Photo by Lucas Ospina.

Colombia’s more than half a century of war has produced no shortage of accounts and analysis, yet Alexander L. Fattal’s Guerrilla Marketing (University of Chicago Press, 2018) accomplishes the increasingly rare feat of opening a new and productive conversation about the conflict. Through an analysis of the role of marketing in campaigns to demobilize guerrilla fighters, the book provocatively opens up a new terrain of conflict: the affective structures that sustain warfare, even as they advocate for peace. Fattal’s work offers a gamely guide into the ways neoliberal logics—and marketing as its meaning-making apparatus—engage and transform practices of warfare and governance. Facing a conflict marked by duplicity and dissemblance made famous by the work of Michael Taussig, Fattal builds his analysis on a series of negations: advertising as non-advertising; demobilization as remobilization; conflict as post-conflict; war as non-war.
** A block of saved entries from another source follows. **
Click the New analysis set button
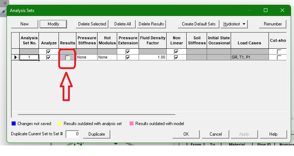 coord(25,24)
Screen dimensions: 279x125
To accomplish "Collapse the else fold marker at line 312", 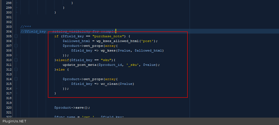I will tap(16, 70).
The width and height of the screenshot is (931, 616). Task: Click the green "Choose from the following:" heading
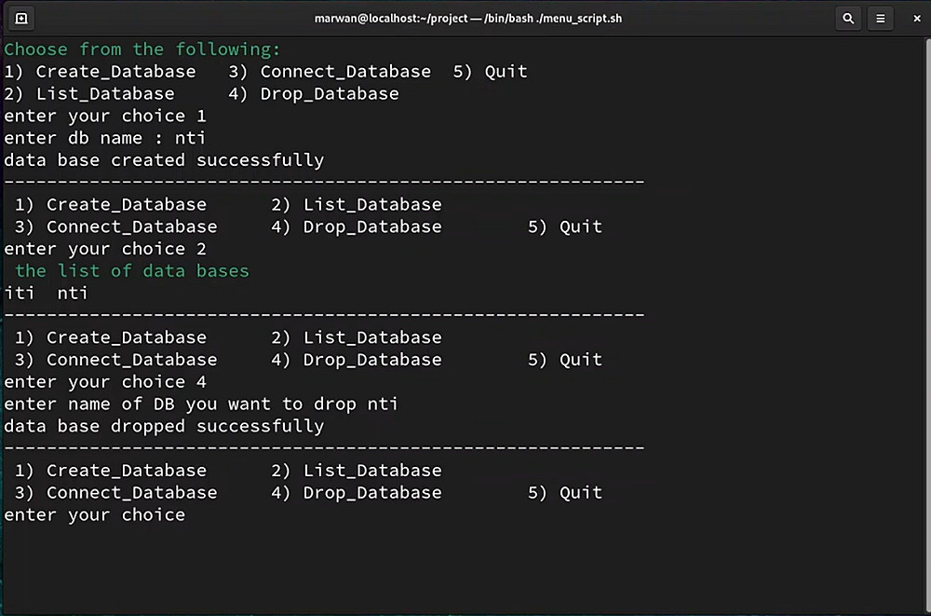(x=142, y=49)
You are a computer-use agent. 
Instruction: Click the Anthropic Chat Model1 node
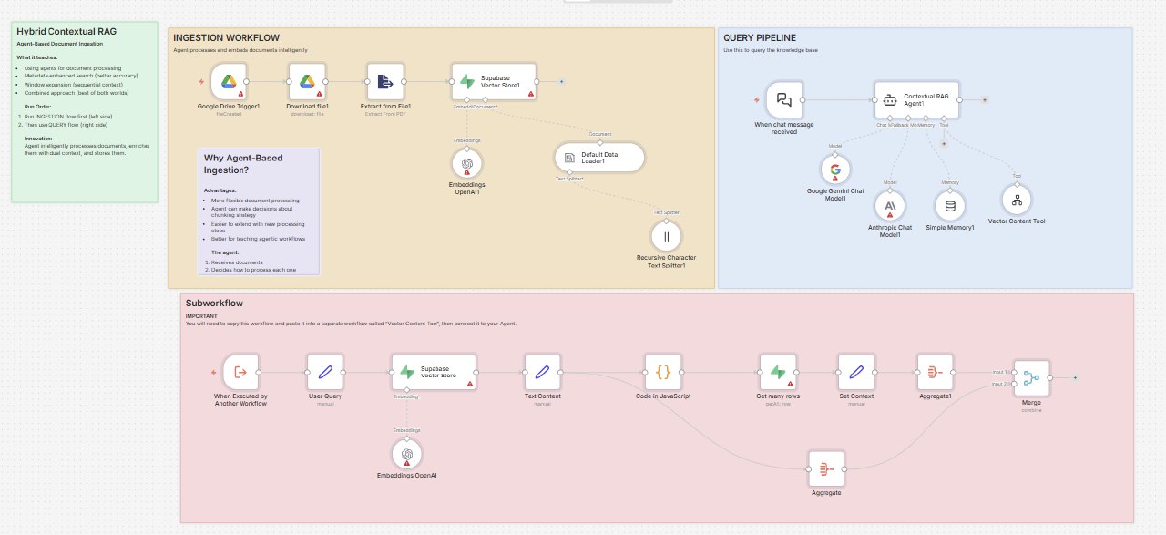click(890, 207)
By exploring these linked dissemblances, Guerrilla Marketing illuminates the ways in which the Colombian state overtook its adversary, expanding the terrain of conflict toward the intimate realm of desire, morphing warfare into consumption.
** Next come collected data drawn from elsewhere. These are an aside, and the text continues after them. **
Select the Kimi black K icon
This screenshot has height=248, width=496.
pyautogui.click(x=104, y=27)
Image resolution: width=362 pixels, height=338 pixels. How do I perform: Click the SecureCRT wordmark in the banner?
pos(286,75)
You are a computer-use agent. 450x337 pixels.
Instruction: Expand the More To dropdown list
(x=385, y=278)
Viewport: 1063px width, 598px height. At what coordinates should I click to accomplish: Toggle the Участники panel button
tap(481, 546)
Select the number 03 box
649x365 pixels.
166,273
A deadly and malicious kernel lies at the center of these neoliberal practices of war. Tucked in the middle of the book, Fattal tells us of the scandal surrounding the case of the so-called False Positives. Incited by a government directive which offered soldiers about US$2,000 for each enemy killed in combat, army personnel conspired to kill and murder thousands of civilians. In passing these murdered civilians as guerrilla fighters killed in combat, soldiers and their superiors claimed economic and professional benefits. Fattal intimates his understanding of the scandal related to the False Positives as an important precursor to the raising importance given to demobilizations within the official accounting of the war. In this reading, elevating the value of the apparently peaceful demobilization of enemy combatants would anticipatorily mitigate the public relations nightmare to ensue after the revelations of the results of a military strategy centered around the quantified death of the enemy. In this sense, demobilization not only mobilized the tools of marketing to further the war effort but was the preeminent weapon borne from a reading of war through the optics of marketing. Yet, the False Positives may well point toward a different sense of what the war in Colombia amounts to, to how accounting matters to the conflict, and to how neoliberal imperatives impinge on the value of life and death.

During the eight years of former president Alvaro Uribe’s government—who famously insisted that there was no war in Colombia—official statistics tell us that sixteen thousand guerrilla fighters were killed and seventeen thousand demobilized. According to ongoing investigations, during the same time anywhere between four and ten thousand civilians were murdered by army personnel and made to look like guerrilla fighters. The official accounting of military success, particularly through then–Defense Secretary and future President Juan Manuel Santos’s continual press conferences informing and celebrating counterinsurgency operations, was a central tool in the mobilization of political support for the war effort at home and its economic support abroad. Uribe, Santos, and the rest of Colombia’s military high command have consistently insisted that the False Positives was the work of a few rogue soldiers working independently from each other and from state institutions. But the sheer magnitude of the murders, compounded with the logistical and strategic leadership necessary to carry them out points rather to their central place within the strategies of war in Colombia. That the official accounting of combat deaths was substantially composed of civilian deaths, speaks to the ways in which the very real and violent confrontation between antagonistic armies often masked the even more violent repression and dispossession of vulnerable populations in the purported margins of the country.

This analysis of how political marketing transforms extrajudicial executions into war statistics should alert us to how the war in Colombia has been an essential fiction that violently sustains political and economic structures of power. The discursive construction of an object called “the Colombian conflict” obscured an extraction machine, fueled in large part by American foreign aid, that displaced and dispossessed millions, violently dismantled emergent forms of political rebuke, and murdered populations deemed dangerous or disposable. The majority of the more than six million displaced persons in Colombia were small-scale farmers whose land was stolen and annexed to large-scale interests, and whose labor was then incorporated to the lowest rungs of transnational capital in the country’s urban centers. Political parties that mobilized around the plight of rural workers and who spoke out against their disenfranchisement were violently repressed; the murder of their members cloaked under accusations of guerrilla collaboration. Thousands of youth, labeled drug-addicted and criminal, were murdered under calls for security by state and para-state actors.

In all of these instances, the conflict against the guerrillas offered a convenient pretext for violence against civilians. Marketing not only constructed the Colombian army as a benevolent defender of human rights but posited the war itself as one whose actors were clearly differentiated, whose engagements were obvious, and whose outcomes and endings apparent. In making the war knowable, marketing masked the unspeakable horrors of mass disappearances, the enormity of forced migration, and the enduring impunity with which violence and death sharpened Colombia’s neoliberal cutting edge.